>> START READING TEXT
After slogging up Meall Greig to begin my way along the Ben Lawers ridge, I was nearly blown over on the summit. With the rain makign the rock wet, and the wind shaking my balance, I didn't fancy the scramble up An Stuc that would be required later to proceed along the ridge. I therefore descended, a little disappointed, back to the side of Loch Tay.


I walked up Glen Lochay beside the river and camped among shielings, waking up the next morning surrounded by Red Deer.



The weather remained dire, for the most part, so again I changed my plan to climb Ben Challuim and instead passed over a beallach and down in to Strath Fillan.


I had a blissful, gentle paddle down Strath Fillan with a view of Ben More (the first of the hills I would climb the next day) looming up ahead.






I made my camp for the night amongst the ruins of another castle on another island on another loch, Loch Dochart in Glen Dochart.



I occasionally caught a glimpse back up Strath Fillan and, in the other direction, along Glen Dochart as I climbed the steep grassy slopes of Ben Mor.


The wind was high and at the summit little could be seen to begin with and it took a while to find a boulder with sufficient shelter to allow my pot to boil for my brew.


When the cloud lifted I was able to look across the brilliantly named Bealach-eadhar-dha Beinn to the next peak on the ridge, the shapely Stob Binnein.





I continued along the blustery ridge over the summit of Stob Binnein, its subsidiary top Stob Coire an Lochain and down towards the Inverloch Larig via Sob Invecarnaig. Looking east I could see the river Larig meeting lochs Doin and Voil (the early stages of the route for the next days paddling).
>> END READING TEXT
>> START MATERIAL
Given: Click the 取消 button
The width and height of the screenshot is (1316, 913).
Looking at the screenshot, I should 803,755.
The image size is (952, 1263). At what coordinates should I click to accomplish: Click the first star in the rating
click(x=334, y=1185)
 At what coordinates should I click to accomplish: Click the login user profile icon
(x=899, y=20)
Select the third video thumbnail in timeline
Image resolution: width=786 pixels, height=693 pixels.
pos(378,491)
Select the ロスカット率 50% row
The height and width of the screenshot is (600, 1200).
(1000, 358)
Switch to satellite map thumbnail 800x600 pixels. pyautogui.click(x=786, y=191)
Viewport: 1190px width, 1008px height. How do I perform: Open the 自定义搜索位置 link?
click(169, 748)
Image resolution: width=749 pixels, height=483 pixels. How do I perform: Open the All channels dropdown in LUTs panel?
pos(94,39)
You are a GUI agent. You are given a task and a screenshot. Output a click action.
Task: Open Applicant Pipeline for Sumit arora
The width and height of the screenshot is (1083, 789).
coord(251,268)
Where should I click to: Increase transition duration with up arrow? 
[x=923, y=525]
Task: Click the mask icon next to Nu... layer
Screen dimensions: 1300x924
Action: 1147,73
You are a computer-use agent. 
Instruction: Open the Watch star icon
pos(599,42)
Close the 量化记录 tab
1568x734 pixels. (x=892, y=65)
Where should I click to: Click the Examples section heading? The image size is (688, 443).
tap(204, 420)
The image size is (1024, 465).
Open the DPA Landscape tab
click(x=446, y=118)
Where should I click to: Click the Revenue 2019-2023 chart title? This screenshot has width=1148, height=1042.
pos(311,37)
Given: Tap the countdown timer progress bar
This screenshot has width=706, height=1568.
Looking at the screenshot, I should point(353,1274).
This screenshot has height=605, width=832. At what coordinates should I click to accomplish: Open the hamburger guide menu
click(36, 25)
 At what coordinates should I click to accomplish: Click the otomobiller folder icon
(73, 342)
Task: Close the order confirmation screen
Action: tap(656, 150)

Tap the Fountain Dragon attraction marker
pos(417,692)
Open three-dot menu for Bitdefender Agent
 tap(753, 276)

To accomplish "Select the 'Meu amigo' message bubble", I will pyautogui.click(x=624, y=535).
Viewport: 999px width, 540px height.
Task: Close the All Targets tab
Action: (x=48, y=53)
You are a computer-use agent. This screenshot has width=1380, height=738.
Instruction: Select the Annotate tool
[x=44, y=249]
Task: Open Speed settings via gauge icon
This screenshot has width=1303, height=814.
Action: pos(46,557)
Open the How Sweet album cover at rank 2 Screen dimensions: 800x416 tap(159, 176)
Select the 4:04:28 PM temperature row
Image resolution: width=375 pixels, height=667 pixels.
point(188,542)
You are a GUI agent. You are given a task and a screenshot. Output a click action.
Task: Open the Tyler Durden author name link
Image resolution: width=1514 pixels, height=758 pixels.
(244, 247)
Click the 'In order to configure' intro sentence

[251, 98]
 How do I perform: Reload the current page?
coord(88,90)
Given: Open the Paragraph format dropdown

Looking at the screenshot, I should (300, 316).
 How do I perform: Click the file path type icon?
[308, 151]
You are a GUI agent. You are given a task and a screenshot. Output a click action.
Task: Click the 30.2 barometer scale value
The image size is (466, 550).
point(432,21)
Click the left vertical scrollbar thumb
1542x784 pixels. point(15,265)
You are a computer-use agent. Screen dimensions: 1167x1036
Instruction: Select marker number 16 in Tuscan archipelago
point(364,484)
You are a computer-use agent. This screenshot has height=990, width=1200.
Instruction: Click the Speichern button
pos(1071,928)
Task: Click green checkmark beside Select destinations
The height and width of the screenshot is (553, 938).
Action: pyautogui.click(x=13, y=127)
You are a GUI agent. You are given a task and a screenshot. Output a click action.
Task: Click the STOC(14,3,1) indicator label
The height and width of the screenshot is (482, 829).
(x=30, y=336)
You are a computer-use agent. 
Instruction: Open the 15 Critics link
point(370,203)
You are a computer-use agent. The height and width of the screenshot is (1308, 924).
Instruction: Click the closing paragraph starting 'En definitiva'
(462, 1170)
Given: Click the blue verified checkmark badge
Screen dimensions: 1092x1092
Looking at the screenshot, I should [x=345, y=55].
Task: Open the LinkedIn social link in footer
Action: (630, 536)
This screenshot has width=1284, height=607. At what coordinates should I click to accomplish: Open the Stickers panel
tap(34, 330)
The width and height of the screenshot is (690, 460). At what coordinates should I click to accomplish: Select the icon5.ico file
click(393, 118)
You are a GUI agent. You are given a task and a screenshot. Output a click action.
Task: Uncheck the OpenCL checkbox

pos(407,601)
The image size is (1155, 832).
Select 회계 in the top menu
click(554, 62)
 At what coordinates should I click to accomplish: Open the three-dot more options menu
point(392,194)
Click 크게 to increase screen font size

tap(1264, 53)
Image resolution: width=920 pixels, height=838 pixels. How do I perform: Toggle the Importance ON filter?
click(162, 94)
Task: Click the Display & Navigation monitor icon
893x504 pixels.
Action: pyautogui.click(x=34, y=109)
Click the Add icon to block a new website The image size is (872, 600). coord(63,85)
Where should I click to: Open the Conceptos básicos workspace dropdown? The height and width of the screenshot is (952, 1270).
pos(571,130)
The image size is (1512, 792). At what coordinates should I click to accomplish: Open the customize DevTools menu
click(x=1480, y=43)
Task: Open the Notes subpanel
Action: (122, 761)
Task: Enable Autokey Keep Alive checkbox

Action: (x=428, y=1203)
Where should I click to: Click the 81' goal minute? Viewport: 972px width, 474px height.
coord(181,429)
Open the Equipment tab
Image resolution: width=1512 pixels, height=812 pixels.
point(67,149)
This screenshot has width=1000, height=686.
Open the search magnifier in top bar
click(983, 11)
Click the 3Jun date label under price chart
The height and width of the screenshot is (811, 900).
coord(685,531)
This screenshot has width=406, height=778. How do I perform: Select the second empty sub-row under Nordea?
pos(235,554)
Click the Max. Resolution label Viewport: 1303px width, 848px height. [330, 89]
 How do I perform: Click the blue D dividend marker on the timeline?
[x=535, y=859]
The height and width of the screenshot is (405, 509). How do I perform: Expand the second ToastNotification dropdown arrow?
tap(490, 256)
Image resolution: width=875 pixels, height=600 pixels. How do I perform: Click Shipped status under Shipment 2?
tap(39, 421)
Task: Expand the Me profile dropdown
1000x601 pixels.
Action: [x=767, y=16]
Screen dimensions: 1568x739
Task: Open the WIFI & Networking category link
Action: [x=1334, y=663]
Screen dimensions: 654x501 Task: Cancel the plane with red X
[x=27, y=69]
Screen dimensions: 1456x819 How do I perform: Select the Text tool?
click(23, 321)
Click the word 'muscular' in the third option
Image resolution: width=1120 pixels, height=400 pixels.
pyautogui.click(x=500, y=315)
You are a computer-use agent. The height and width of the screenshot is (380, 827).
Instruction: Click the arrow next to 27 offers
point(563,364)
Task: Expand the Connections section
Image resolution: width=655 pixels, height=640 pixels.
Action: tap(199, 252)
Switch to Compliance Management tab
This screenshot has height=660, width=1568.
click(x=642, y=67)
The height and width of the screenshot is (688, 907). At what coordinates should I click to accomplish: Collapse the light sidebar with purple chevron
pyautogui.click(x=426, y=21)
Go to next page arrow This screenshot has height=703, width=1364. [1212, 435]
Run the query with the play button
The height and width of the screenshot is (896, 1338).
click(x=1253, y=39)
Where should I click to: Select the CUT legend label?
>> END MATERIAL
■ **EXERCISES**
[1] According to the hill-walking account, what surrounded the writer on waking after the camp among shielings in Glen Lochay?
[2] Name every loch mentioned in the hill-walking account.
The items are separate material and are unrelated to the hill-walking account.

■ **RESULTS**
[1] Red Deer.

[2] Loch Tay, Loch Dochart, Loch Doin, Loch Voil